When the three founders of Spaceship touched down at Tyro Fintech Hub in 2016 we had no inkling we were witnessing the birth of one of Australia’s most remarkable start-ups. Within three weeks they’d secured seed funding at a good valuation, with Atlassian co-founder Mike Cannon-Brookes not only leading the round but also promising to bank his own superannuation savings with Spaceship.
And all they had at that point was a slide deck.
Eighteen months later they’d grown to thirty staff and a valuation of $100m, with a $50m capital raise at the end of 2017, for a total of $69.5 million that calendar year. Funds under management grew to $150 million.
Tyro Fintech Hub was now home to the biggest tech capital raise in Australia for 2017.
Their seed round was one of the more remarkable ones I’ve seen. The founders met with the GM of Tyro Fintech Hub, Sharon Lu, and me on a Thursday and we quickly nutted out a strategy.

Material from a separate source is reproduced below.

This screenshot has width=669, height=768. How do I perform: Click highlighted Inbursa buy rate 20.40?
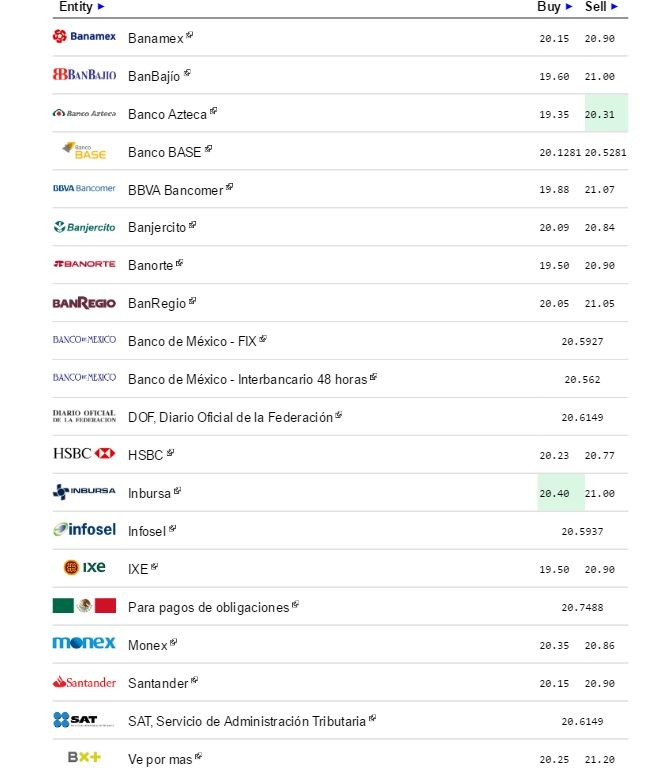pyautogui.click(x=555, y=493)
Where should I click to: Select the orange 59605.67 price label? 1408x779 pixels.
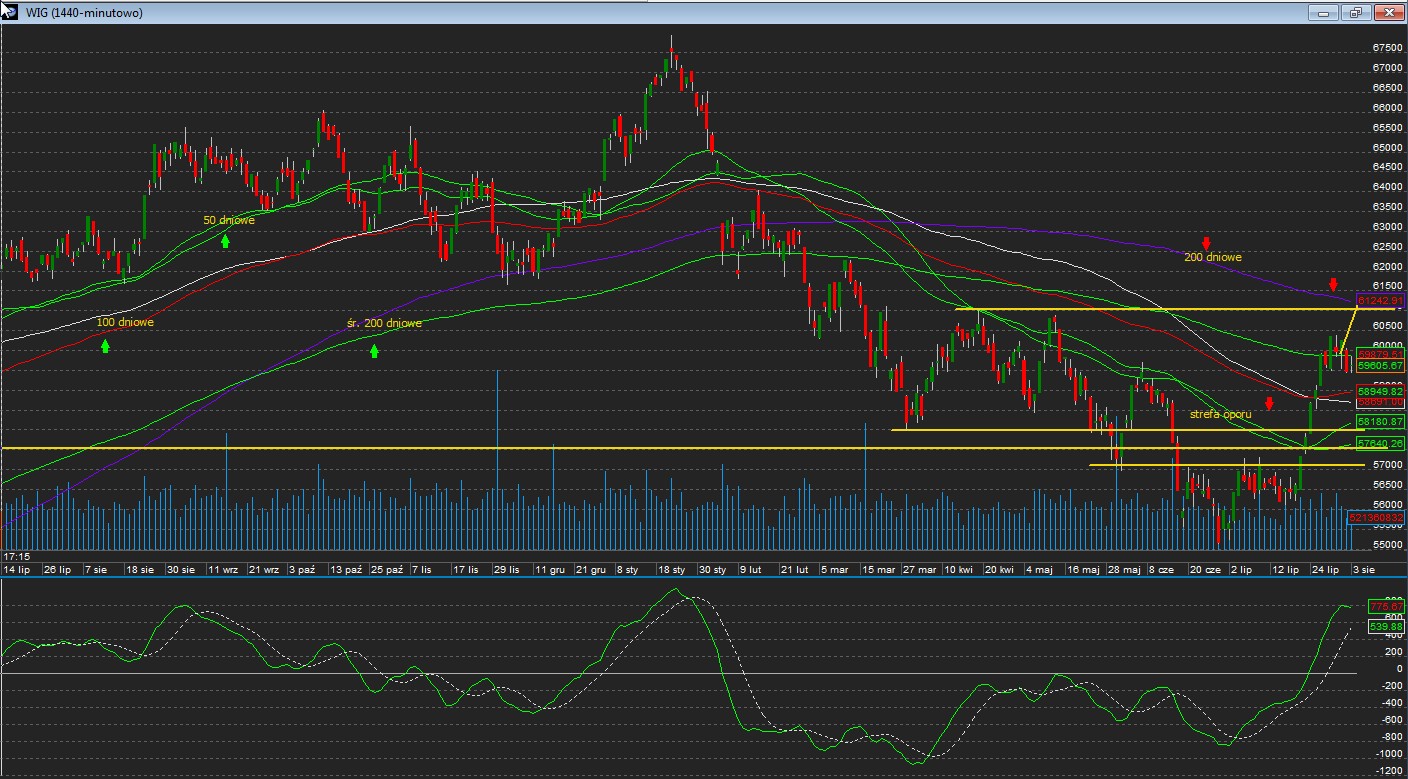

Mike Cannon-Brookes committed to the round at lunch on Friday, and by Monday the round was 3x over-subscribed, leaving a wake of good investors disappointed to have missed out.
But even before the back-to-back rounds of investor meetings it was clear to us that this was an exceptional team.
We sat down with Spaceship Co-founder David Kuhn to dig deeper into his journey as a founder.
What was your first start-up?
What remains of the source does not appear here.